Columnists
Mom, mommy, mama
Ah, Mother’s Day. As I write this, I’m thinking “everyone has a mother,” right? One way or another, there was a mom-person for each of us. It stands to reason it should be easy to write about the celebration of motherhood, shouldn’t it? From the get-go, motherhood has been complicated for me—but I’m sure it is for lots of moms. I struggled with being a patient mom. I struggled with bonding. After one pregnancy, I suffered from postpartum depression but only figured that out many years after the fact. This year, I’ve been thinking of all the people I know whose moms weren’t “Hallmark Greeting Card Moms.” I sure as heck wasn’t a greeting card mom, but I am a mom.
Advertisers often use a perfectly coiffed mom who seems to have it all together all day, every day. Those advertisement moms are all perky, combed and sassy while they mop up poop and wee. Obviously, the creators of this parallel-motherhood-universe have never changed a loaded diaper at three in the morning. Real moms aren’t perfect. Real moms have spit-up on their shoes and baby poo under their fingernails.
As a young mom, I wondered who the H E double-diapered bum those picture-perfect moms were. Advertising Mom wasn’t like many of the moms I knew. Nope. My mom never wore a frilly apron over a flowerprinted dress. My mom often wore a kerchief to keep her hair under control. My beautiful mom was a real person. She wore shorts in the summer and dungarees with rolled-up cuffs (she was quite short) in the cooler weather. Mom made her fashion statement wearing one my dad’s old dress shirts as an apron/blouse and sometimes as a cover-up for a current pregnancy.
Don’t get me wrong, my mom was a styling person, just not in her everyday life. As a young girl, I was a bit jealous of one friend’s mom who actually wore the pretty house dresses and crisply starched and ironed aprons. One day, I had the cheek to ask my mom why she didn’t dress like Patty’s mom. Patty’s mom always seemed to have it together. Mom’s answer didn’t really surprise me, “Patty’s mom only has one dirty kid to clean up after. I have seven.”
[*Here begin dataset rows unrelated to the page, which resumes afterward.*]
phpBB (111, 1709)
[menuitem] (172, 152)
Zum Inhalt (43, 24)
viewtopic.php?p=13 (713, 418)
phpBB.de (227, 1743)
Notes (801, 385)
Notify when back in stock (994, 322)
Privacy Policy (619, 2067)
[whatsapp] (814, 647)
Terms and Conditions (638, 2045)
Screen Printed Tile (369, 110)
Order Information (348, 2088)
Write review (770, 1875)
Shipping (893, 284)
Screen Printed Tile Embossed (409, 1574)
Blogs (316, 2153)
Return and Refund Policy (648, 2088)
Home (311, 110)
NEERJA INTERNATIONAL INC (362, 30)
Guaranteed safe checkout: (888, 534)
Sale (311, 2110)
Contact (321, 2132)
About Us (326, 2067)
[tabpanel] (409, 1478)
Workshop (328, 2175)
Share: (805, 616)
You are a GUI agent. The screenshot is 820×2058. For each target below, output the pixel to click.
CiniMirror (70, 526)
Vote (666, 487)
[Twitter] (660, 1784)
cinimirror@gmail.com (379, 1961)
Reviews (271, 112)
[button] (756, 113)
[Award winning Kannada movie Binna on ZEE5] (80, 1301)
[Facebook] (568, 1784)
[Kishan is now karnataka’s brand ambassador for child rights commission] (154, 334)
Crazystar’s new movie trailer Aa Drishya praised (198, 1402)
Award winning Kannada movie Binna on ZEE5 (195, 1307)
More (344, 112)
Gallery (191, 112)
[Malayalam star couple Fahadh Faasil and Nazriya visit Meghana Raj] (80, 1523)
Ah, Mom, seven kids and that was the only time I heard you snap about us. Honestly, I don’t think I ever did enough to let my mom know how much I loved her and how I appreciated everything she did to keep the seven of us clean, well-fed and semi-polite in public and at the dinner table. The first time one of my kidlets gave me a handmade Mother’s Day card, I knew I didn’t have to be picture-perfect. The kid loved me just the way I was.
When my mom was putting in her final days, in 2008, my siblings and I spent many, many hours with her at the hospital. As I took my turn holding her hand, reading to her, singing her favourite songs and helping her with her meals (along with a few other things I never thought I’d EVER have to do for my mom), I thought about all of the unconditional love she gave her seven children. I thought about all of the meals she cooked. I remembered all of the laundry she ran through a wringer washer and all the clothes she hung on the line. I daydreamed about all the mending in the basket by the sofa and of all the weeding she did in her large vegetable garden. I smiled when I thought of all of the boo-boos she patched and kissed and about the library’s worth of bedtime stories read when she probably wanted to just sit with a cup of tea. I wondered how many nights my mom waited up for us when we tested the curfew—each of us thinking she was stressing about the late hour when she was really concerned about our safety.
One day isn’t enough for anyone who “moms.” One day is just a drop in the bucket. Honour the mom person in your life every day.